Odwołanie Barbary Nowak ze stanowiska małopolskiej kurator oświaty było jedną z pierwszych decyzji, które podjęła Barbara Nowacka po objęciu funkcji szefowej resortu edukacji. Teraz była kontrowersyjna kurator chce kontynuować swoją karierę w polityce. Nieoficjalne doniesienia, że znajdzie się na listach PiS w wyborach samorządowych, pojawiały się już wcześniej. Teraz Nowak sama potwierdziła te pogłoski.
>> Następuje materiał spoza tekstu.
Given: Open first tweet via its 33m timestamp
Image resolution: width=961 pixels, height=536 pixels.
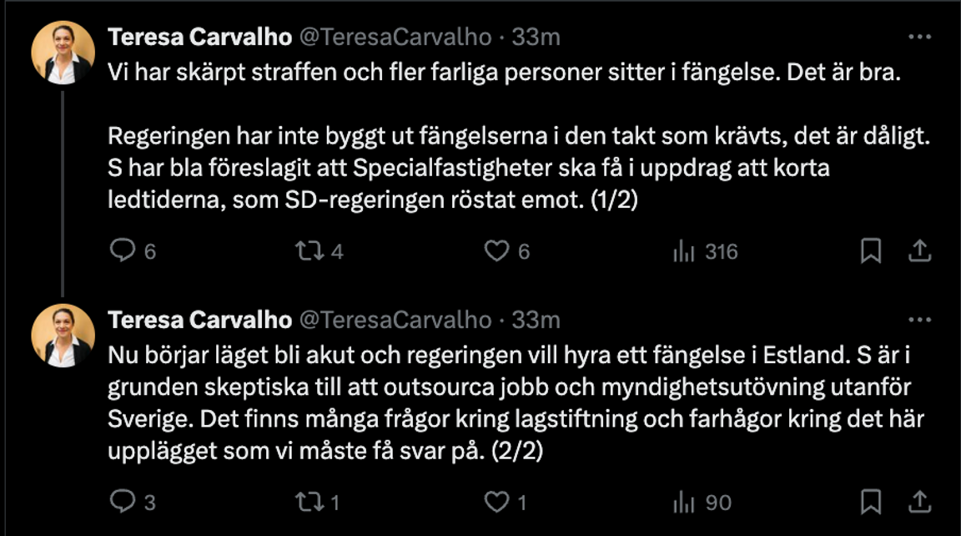Looking at the screenshot, I should tap(534, 38).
"Kandyduję do Sejmiku Małopolskiego okręg 3 Kraków, miejsce 3. Pragnę dbać o dostęp do rzetelnej wiedzy uczniów Małopolski, godne traktowanie wszystkich nauczycieli i rodziców. Patron Małopolski Jan Paweł II zobowiązuje do troski o człowieka i dziedzictwo Polski. Temu chcę służyć" – poinformowała w sobotę na portalu X. Na plakacie widać też hasło byłej kurator: "Dom, Kościół i szkoła = Polska".
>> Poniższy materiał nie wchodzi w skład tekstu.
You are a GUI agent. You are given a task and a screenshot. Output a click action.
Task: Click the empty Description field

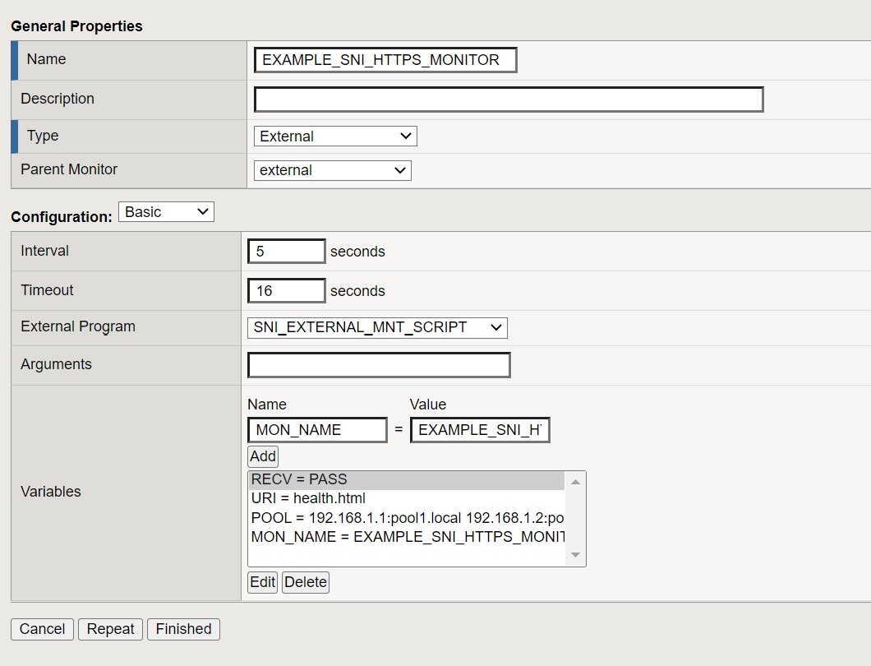pos(508,99)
Nowak o swoim odwołaniu: Wielki cyrk
Była kurator oświaty w rozmowie z Radiem Maryja twierdziła, że sposób, w jaki ją odwołano, to „wielki cyrk”. Natomiast w Polsat News została zapytana, czy ma sobie coś do zarzucenia. – Oczywiście, że mam wyrzuty sumienia. Przecież chodzi o to, żeby nie segregować uczniów, wszystkich tak samo traktować. Myślę, że za mało o tym mówiliśmy. Za mało było też mówione o tym, jak ważne jest życie, jak złe jest mordowanie dzieci nienarodzonych. Przecież niedługo będzie tak, jak na Zachodzie, gdzie człowiek może iść po tabletkę, zażyć ją i umrzeć, kiedy czuje się źle – powiedziała.
Wypowiedzi Barbary Nowak wielokrotnie wywoływały kontrowersje. Była kurator opowiadała m.in. o rzekomych "pokojach do masturbacji", które jej zdaniem istnieją w przedszkolach w Szwecji, ostro wypowiadała się o społeczności LGBT, a Joannę z Krakowa nazywała "morderczynią". Wzywała również do wieszania porterów Jana Pawła II w każdej szkole.